Following the artist’s death in 1890, the painting was on view at Van Gogh’s landmark 1905 retrospective at Amsterdam’s Stedelijk Museum. It was subsequently included in leading dealer Paul Cassirer’s traveling exhibition in Germany, which contributed to the popularization of the artist’s work among the general public, collectors, and academics.
Taylor’s father, the art dealer Francis Taylor, bought the painting on her behalf at auction in 1963 for £92,000 ($130,000), and it remained in her collection until her death in 2011. In 2012, Christie’s auctioned the late actress’s estate, selling the Van Gogh in the house’s London sale of Impressionist and Modern art for £10.1 million ($16 million).

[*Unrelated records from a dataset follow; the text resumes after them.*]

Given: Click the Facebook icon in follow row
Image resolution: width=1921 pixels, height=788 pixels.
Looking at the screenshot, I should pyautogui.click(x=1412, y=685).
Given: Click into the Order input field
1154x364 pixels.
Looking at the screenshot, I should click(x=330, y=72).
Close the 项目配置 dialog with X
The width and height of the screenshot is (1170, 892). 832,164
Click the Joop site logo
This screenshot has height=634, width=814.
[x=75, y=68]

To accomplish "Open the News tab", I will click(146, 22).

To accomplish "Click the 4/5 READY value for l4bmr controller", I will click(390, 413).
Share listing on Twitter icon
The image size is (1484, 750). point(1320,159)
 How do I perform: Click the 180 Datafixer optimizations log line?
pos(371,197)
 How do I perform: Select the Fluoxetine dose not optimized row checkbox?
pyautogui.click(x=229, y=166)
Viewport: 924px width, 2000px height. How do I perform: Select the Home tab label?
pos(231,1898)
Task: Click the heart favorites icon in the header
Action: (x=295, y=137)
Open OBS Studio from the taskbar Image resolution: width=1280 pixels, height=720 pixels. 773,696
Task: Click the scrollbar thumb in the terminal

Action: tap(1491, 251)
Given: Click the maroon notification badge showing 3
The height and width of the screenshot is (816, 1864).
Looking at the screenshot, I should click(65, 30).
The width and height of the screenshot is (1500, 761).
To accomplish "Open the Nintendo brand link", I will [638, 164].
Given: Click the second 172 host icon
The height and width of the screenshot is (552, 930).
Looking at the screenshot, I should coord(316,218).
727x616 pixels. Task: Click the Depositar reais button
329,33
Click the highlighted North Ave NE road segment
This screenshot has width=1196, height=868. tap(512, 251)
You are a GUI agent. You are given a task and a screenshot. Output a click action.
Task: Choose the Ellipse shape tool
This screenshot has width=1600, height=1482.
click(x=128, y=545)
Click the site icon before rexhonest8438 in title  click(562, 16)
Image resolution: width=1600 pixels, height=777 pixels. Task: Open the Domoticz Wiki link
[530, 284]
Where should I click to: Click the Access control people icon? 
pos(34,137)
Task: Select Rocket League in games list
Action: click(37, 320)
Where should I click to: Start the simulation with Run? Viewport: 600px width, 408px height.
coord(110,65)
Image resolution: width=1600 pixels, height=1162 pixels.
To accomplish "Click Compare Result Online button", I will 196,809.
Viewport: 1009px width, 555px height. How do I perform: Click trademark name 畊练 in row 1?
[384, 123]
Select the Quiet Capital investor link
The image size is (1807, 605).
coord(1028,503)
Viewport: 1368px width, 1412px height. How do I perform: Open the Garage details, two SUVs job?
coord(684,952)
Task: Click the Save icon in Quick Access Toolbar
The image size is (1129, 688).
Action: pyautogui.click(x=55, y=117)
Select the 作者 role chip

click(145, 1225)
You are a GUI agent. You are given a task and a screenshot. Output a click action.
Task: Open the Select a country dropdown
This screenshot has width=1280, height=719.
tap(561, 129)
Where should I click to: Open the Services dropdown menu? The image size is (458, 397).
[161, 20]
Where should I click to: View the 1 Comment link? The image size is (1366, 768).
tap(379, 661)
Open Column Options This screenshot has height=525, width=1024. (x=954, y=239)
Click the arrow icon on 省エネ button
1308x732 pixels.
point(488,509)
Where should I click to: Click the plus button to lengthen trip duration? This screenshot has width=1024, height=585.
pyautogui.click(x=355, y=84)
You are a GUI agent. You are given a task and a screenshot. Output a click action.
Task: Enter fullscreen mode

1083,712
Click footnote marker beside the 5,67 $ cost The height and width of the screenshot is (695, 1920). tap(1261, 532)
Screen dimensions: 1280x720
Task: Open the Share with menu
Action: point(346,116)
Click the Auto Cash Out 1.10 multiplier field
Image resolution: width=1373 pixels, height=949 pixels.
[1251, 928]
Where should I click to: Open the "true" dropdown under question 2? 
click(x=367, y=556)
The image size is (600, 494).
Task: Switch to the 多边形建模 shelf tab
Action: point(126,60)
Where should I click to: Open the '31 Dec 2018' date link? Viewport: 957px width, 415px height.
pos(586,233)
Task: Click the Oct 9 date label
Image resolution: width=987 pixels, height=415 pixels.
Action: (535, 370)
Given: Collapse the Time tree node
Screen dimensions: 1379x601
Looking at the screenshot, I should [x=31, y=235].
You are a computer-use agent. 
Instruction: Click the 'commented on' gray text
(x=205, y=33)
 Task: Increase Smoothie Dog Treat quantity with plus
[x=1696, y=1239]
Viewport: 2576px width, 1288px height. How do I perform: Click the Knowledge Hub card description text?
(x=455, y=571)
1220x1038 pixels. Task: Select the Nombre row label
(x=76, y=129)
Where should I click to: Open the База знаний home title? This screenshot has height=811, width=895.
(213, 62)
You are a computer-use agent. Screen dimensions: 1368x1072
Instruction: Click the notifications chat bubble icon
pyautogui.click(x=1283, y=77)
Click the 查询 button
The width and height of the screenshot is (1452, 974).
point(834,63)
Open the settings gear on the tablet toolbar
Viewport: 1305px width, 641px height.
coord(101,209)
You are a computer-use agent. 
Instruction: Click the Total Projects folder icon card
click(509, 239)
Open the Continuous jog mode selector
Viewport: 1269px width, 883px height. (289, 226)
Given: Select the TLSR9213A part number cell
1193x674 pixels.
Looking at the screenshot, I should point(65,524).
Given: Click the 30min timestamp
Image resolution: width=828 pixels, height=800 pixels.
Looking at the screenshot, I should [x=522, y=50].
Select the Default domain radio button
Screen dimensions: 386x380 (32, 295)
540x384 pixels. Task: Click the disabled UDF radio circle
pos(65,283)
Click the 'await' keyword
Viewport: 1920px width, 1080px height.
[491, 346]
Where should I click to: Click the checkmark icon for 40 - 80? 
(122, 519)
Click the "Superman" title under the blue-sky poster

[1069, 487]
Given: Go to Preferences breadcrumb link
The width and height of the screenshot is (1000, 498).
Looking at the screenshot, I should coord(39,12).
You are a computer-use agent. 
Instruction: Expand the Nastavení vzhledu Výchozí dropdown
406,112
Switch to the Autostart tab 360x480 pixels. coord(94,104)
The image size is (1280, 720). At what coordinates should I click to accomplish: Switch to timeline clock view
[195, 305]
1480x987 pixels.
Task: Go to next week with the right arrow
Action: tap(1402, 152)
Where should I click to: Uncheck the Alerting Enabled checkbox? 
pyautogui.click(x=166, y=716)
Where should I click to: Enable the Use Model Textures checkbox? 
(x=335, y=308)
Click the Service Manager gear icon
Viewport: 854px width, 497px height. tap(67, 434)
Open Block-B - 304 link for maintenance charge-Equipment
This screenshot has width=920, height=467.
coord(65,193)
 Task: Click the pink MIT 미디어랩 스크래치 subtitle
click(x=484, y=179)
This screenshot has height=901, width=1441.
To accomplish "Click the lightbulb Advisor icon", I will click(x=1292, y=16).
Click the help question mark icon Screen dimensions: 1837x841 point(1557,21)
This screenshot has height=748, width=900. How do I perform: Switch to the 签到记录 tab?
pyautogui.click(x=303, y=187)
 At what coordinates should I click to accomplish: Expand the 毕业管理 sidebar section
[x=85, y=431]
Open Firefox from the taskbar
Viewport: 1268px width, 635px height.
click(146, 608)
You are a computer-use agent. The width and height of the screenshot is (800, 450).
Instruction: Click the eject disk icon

Now, this May, Christie’s is putting the painting back on the market in its Impressionist and Modern art sale in New York, with pre-sale estimates in the region of $35 million. In November, a comparable Van Gogh work from the Nancy Lee and Perry R. Bass collection sold for $81.3 million against its original estimate of $50 million, just short of the artist’s $82.5 million auction record. Although Vue de l’asile et de la Chapelle de Saint-Rémy will probably not break Van Gogh’s record price, it is likely to sell for well above the pre-sale estimate due to the stability of the present art market and increasing demand for bankable, blue-chip art.
Christie’s Impressionist and Modern sale will also include Marc Chagall‘s Le Tour Eiffel (1929), estimated at $6–9 million, and Fernand Léger‘s Le grand déjeuner (1921), estimated at $15–25 million.